I have done a lot of research regarding this subject, however I still find that some of my questions/concerns remain unanswered. I understand that taking a trip down to my local RC would be my best bet to get my questions answered, however I am having trouble finding time to make it down. I'm hoping someone has some answers that could help me grasp things a little more.

I'm 17 years old, turning 18 in a few months and I am currently completing my first year of Québec CEGEP in the _Arts & Sciences_ double DEC.

While looking over the prerequisites for the science programs at Kingston I noticed you need two of the four listed math courses; three of which were listed as: 201-NYA-05, 201-NYC-05 and 201-NYC-05. I am currently taking 201-NYA-05, and will be taking the other two in the following semesters, however my courses course codes are not listed as such. Since I am in the _Arts & Sciences_ program we have specialized classes solely for the students of my program so my Math courses are listed as 201-AS1-05, and so fourth. Although we cover the exact same material, I am concerned that I will not meet the prerequisites due to the difference in course code.
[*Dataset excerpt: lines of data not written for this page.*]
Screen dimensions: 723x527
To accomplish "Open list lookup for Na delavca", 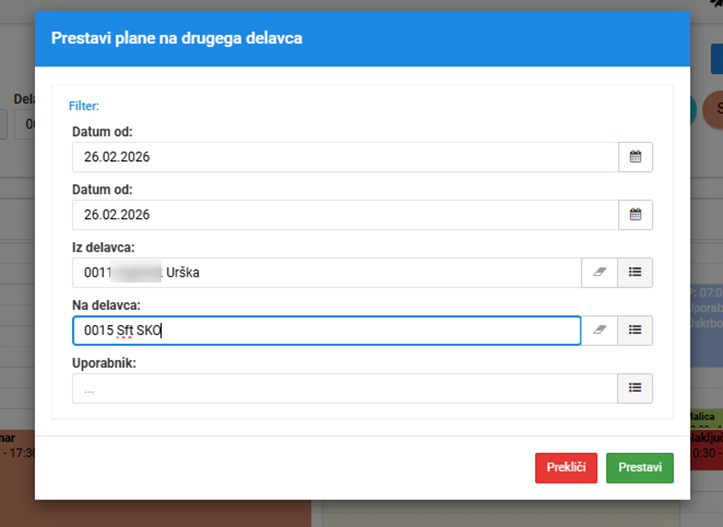I will pyautogui.click(x=635, y=330).

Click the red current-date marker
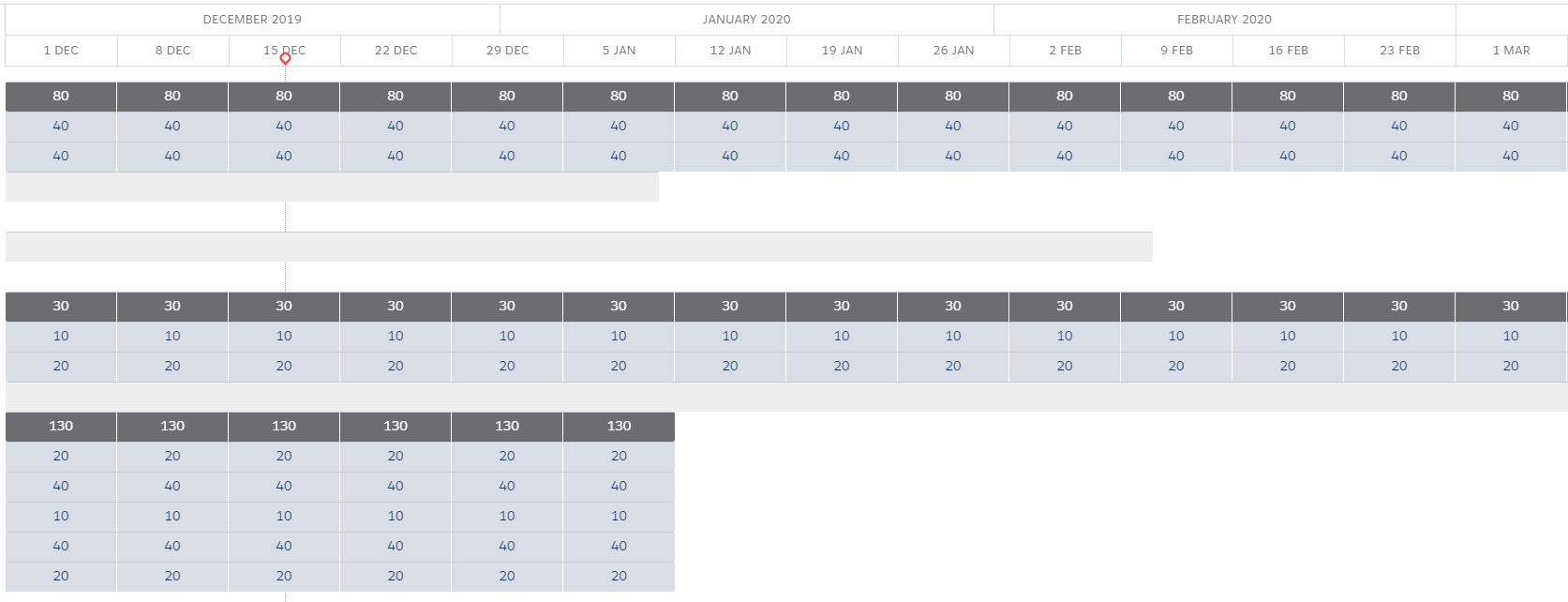click(285, 58)
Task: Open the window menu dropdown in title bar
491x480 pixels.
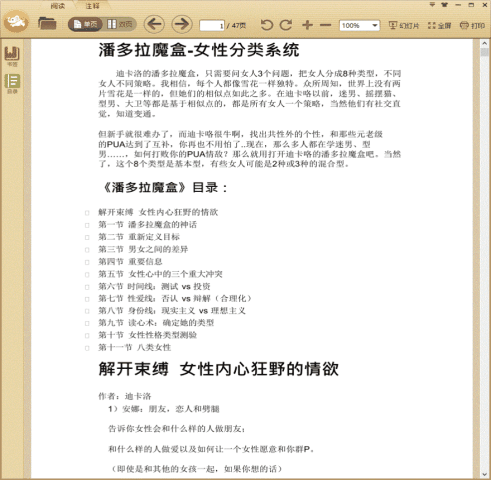Action: tap(432, 5)
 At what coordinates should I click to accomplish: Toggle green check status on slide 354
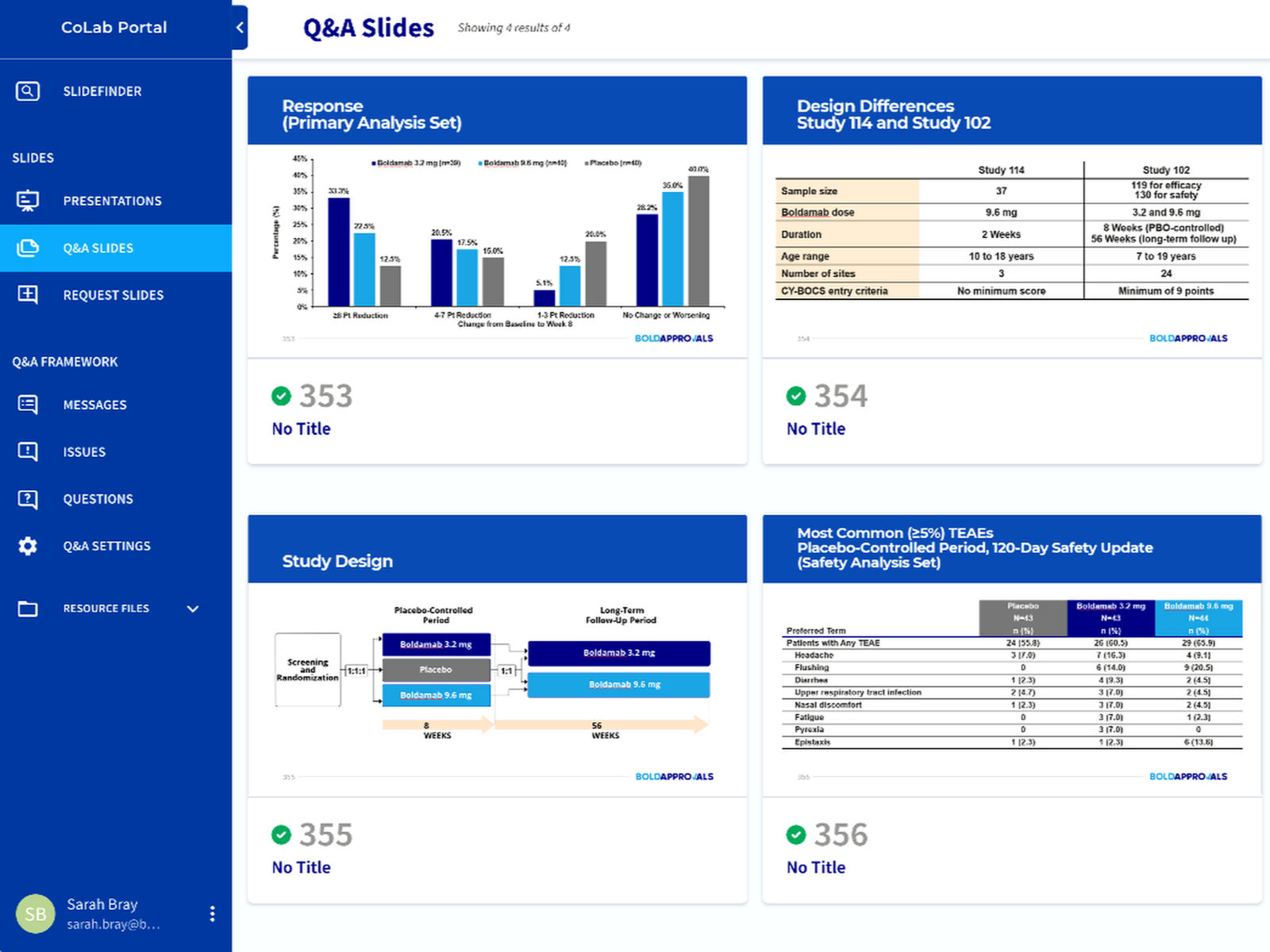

I am also confused as to when I should apply, and how I should do it; online or in-person. I read on the website that you should apply during your first year of college/CEGEP. To clarify, the application would be for admission after the successful completion of my CEGEP program, correct?

It is also mentioned that students who completed sec. V in Québec will need to take an extra year at Saint-Jean. Do this also apply for students who are currently enrolled in undergraduate studies?

Finally, if I were to apply online, how would I do it? I followed the link provided on the Kingston website, however the page it brought me explained some changes made to the ROE, CRA and Access Key website; nothing more. Would I apply through the forces.ca website and specify ROTP as my choice of entry; and which documents should I have ready before applying?

Thanks in advance for whatever help you can offer


----------



## zulu95 (24 Sep 2012)

I'm afraid I can't offer any help with the academics side (I'm from Ontario), however when I spoke to the RC they told me to apply online. The process was fairly simple and you do just specify ROTP on the application. I also needed to mail them copies of my birth certificate and transcripts.


----------